What the task asks: Set out the lines of the listing between the line holding "You are a computer-use" and the line holding "tap(221, 557)", inclusive, as a numbered list. Skip blank lines and leave the pictures out.

Information shown:
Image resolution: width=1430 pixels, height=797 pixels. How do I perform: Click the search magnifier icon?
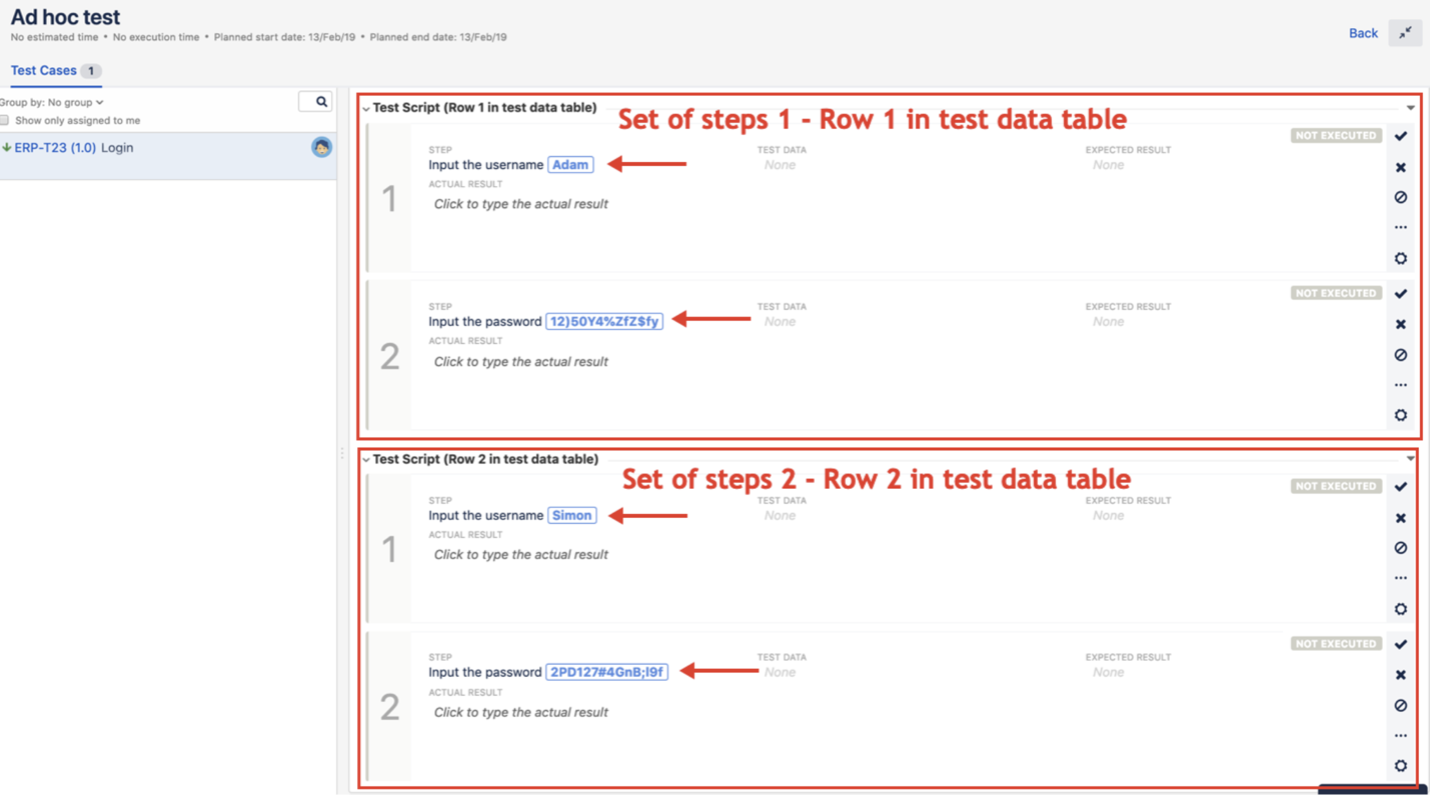pos(319,102)
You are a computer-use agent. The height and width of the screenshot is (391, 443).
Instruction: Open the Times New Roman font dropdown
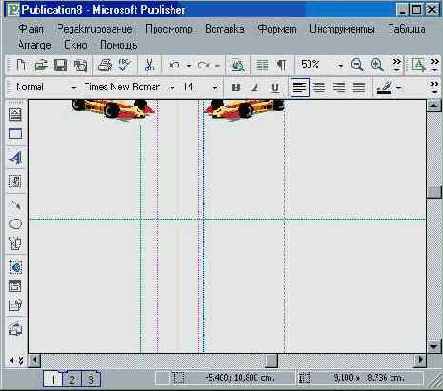pyautogui.click(x=172, y=88)
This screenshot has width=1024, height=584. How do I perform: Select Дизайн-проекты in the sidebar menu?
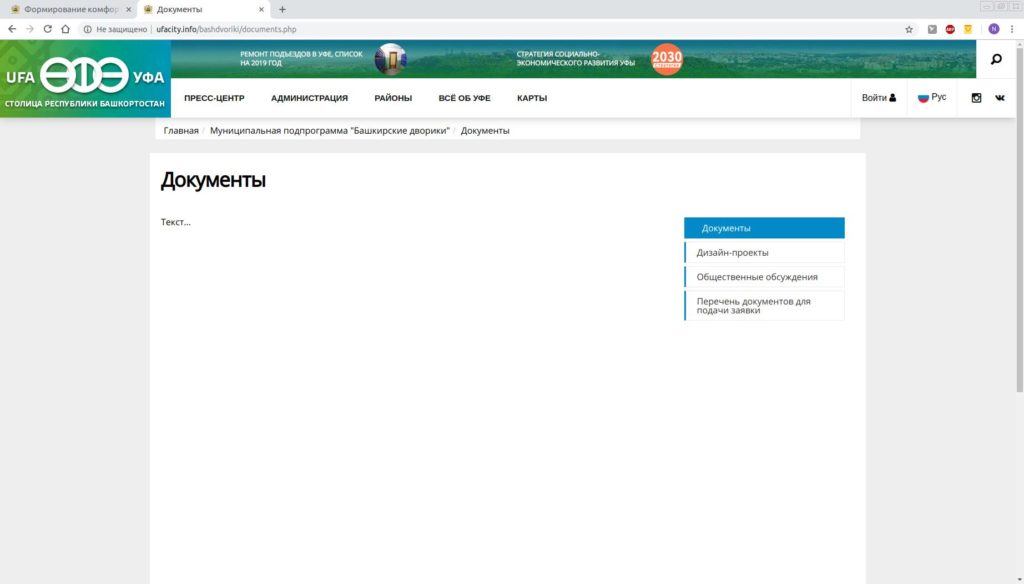733,253
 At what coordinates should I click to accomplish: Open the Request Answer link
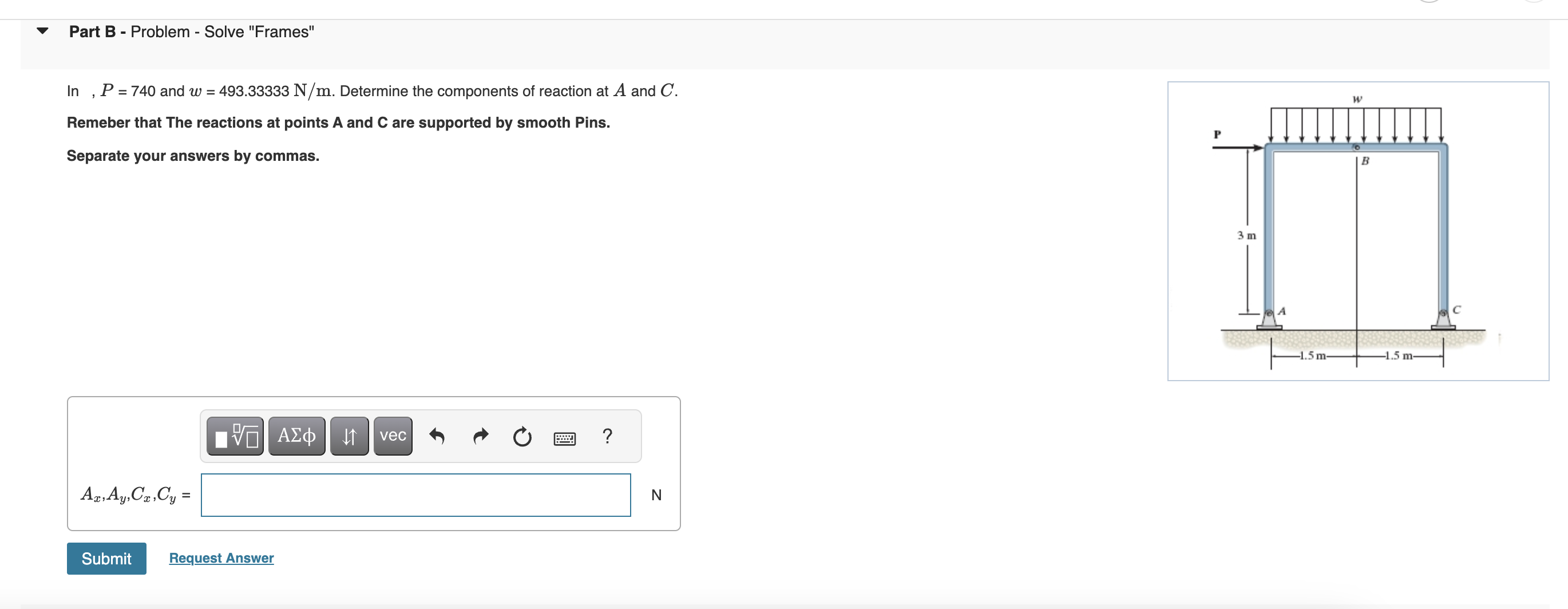tap(221, 557)
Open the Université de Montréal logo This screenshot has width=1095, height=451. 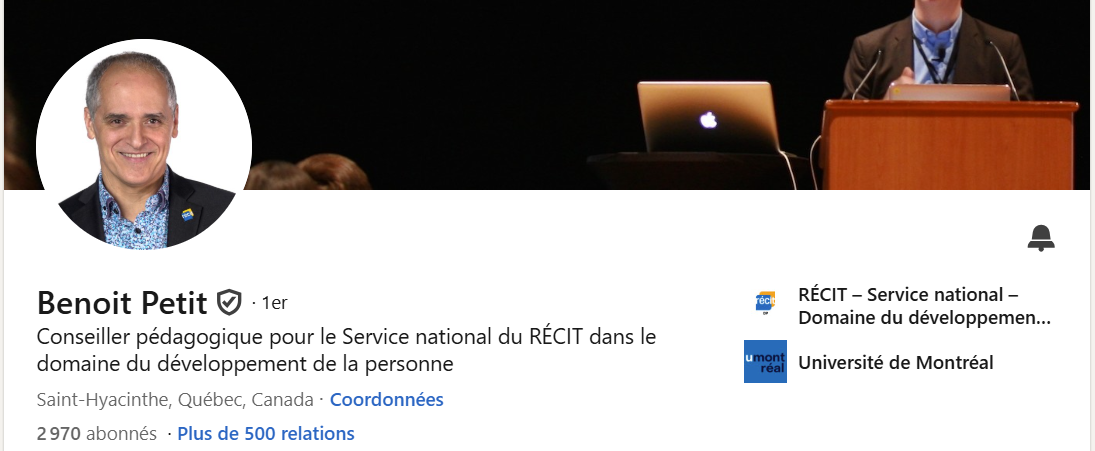[765, 362]
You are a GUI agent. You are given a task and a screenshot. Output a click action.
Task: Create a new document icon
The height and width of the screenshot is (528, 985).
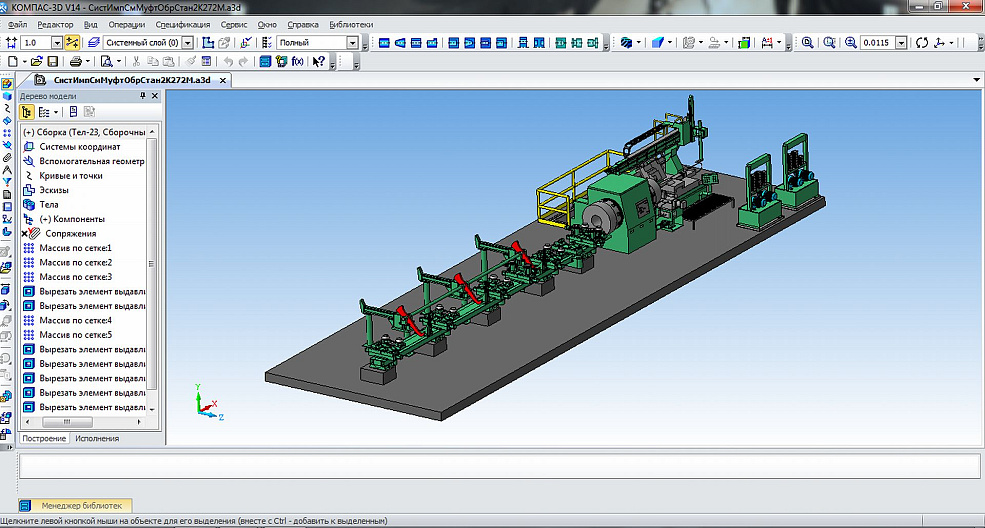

Answer to the task:
1. You are a computer-use agent. The height and width of the screenshot is (391, 443).
2. Instruction: Open the Times New Roman font dropdown
3. pyautogui.click(x=172, y=88)
4. This screenshot has width=1024, height=584. How do I perform: Select Дизайн-проекты in the sidebar menu?
5. 733,253
6.  At what coordinates should I click to accomplish: Open the Request Answer link
7. tap(221, 557)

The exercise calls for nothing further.